PHISH
November 17th, 2006, 06:36 PM
Ugh, after reading on our Presidents latest talking points, I'm really wondering what reality he operates under..
In Visit to Vietnam, Bush Cites Lessons for Iraq (http://www.nytimes.com/2006/11/17/world/asia/18prexycnd.html?hp&ex=1163826000&en=0ef07311f50a6c85&ei=5094&partner=homepage)
By DAVID E. SANGER 10:05 AM ET
HANOI, Nov. 17 — In his first day in the capital of a country that was America’s wartime enemy during his youth, President Bush said today that the American experience in Vietnam contained lessons for the war in Iraq. Chief among them, he said, was that “we’ll succeed unless we quit.”
...
For some reason I don't remember that being the lesson that was learned from Vietnam... I was hoping this is just a really stupid 'propaganda point' his assistants gave him rather than an actual delusion he's carried into the Iraq conflict. But then...
“The Maliki government is going to make it unless the coalition leaves before they have a chance to make it,” he said of Iraq’s prime minister. “And that’s why I assured the prime minister we’ll get the job done.”
Oh, so essentially they won't make it until they make it? That's really solid, nevermind...
And now the teacher educates us:
“We tend to want there to be instant success in the world,” Mr. Bush said after a lunch with Prime Minister John Howard of Australia, “and the task in Iraq is going to take a while.” I really wish he had harped this lesson to himself and his war architects that operated and planned under such a delusion of instant success. That delusion and planning only increased the chances that it could not be such. Probably an appropriate time to spam 'mission accomplished' images.
Until now, when asked what he had learned from Vietnam, Mr. Bush has almost reflexively reached for the same line: That he does not micromanage his generals the way Mr. Johnson did. It is a response drawn from conservative orthodoxy about what went wrong in Vietnam, underlying an argument that had the generals been allowed to fight their way, the United States might have won. As I recall generals were asking for much higher troop levels during the initial invasion of Iraq or any hope of maintaining stability in transition would be a pipe dream...For that being one of the main lessons that the neo-con's harped on as why Vietnam failed and why the Iraq war would succeed they sure failed spectacularily in addressing it.

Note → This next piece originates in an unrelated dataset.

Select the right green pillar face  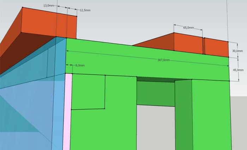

I'm trying to relate to his thought process, but I think i've hit max disillusionment, only superceded by OJ's book premise.
In Visit to Vietnam, Bush Cites Lessons for Iraq (http://www.nytimes.com/2006/11/17/world/asia/18prexycnd.html?hp&ex=1163826000&en=0ef07311f50a6c85&ei=5094&partner=homepage)
By DAVID E. SANGER 10:05 AM ET
HANOI, Nov. 17 — In his first day in the capital of a country that was America’s wartime enemy during his youth, President Bush said today that the American experience in Vietnam contained lessons for the war in Iraq. Chief among them, he said, was that “we’ll succeed unless we quit.”
...
For some reason I don't remember that being the lesson that was learned from Vietnam... I was hoping this is just a really stupid 'propaganda point' his assistants gave him rather than an actual delusion he's carried into the Iraq conflict. But then...
“The Maliki government is going to make it unless the coalition leaves before they have a chance to make it,” he said of Iraq’s prime minister. “And that’s why I assured the prime minister we’ll get the job done.”
Oh, so essentially they won't make it until they make it? That's really solid, nevermind...
And now the teacher educates us:
“We tend to want there to be instant success in the world,” Mr. Bush said after a lunch with Prime Minister John Howard of Australia, “and the task in Iraq is going to take a while.” I really wish he had harped this lesson to himself and his war architects that operated and planned under such a delusion of instant success. That delusion and planning only increased the chances that it could not be such. Probably an appropriate time to spam 'mission accomplished' images.
Until now, when asked what he had learned from Vietnam, Mr. Bush has almost reflexively reached for the same line: That he does not micromanage his generals the way Mr. Johnson did. It is a response drawn from conservative orthodoxy about what went wrong in Vietnam, underlying an argument that had the generals been allowed to fight their way, the United States might have won. As I recall generals were asking for much higher troop levels during the initial invasion of Iraq or any hope of maintaining stability in transition would be a pipe dream...For that being one of the main lessons that the neo-con's harped on as why Vietnam failed and why the Iraq war would succeed they sure failed spectacularily in addressing it.
I'm trying to relate to his thought process, but I think i've hit max disillusionment, only superceded by OJ's book premise.